For your intermediate models, this means Meta conversions can’t be cleanly compared to Google conversions on a day-by-day basis. A conversion appearing on “Tuesday” in Meta data could mean “the impression happened Tuesday” or “the conversion happened Tuesday,” depending on where the conversion event occurred.

Timezone Pre-Aggregation

Each platform pre-aggregates daily totals in its own timezone (typically the ad account timezone). Your warehouse likely stores everything in UTC. A campaign that spends $100 between 10pm and 2am in the ad account’s timezone will show that spend split across two different UTC days.

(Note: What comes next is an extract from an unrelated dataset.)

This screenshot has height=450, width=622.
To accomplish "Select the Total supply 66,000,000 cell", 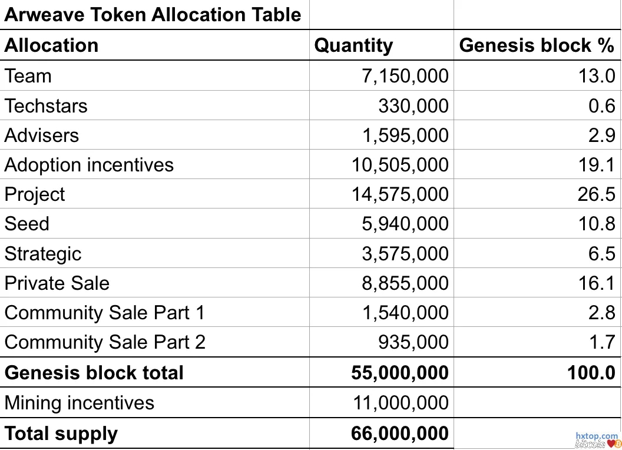I will point(399,434).
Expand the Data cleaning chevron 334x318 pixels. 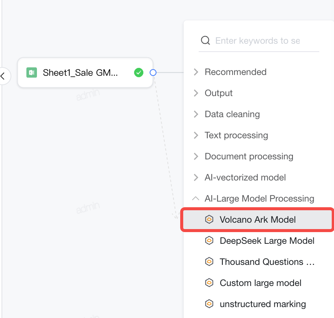click(196, 114)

Fivetran’s dbt_ad_reporting package documents this challenge explicitly in its DECISIONLOG. The guidance: accept small timezone-related discrepancies (1-3%) as normal rather than chasing exact reconciliation. If your cross-platform spend totals are off by more than 3% from the sum of individual platform UIs, the problem is likely a pipeline bug, not a timezone issue.

Making Divergence Visible

A practical pattern: add a metric_notes documentation model or column that records, for each platform, what “impressions” means, what “clicks” includes, and which conversion events are counted. Putting the definition in the dbt model description rather than a separate wiki keeps it accessible when stakeholders ask why numbers differ.

The five metrics that can be compared across platforms — clicks, impressions, spend, conversions, and conversions_value — are the best available proxies, not exact equivalents, and should be documented as such.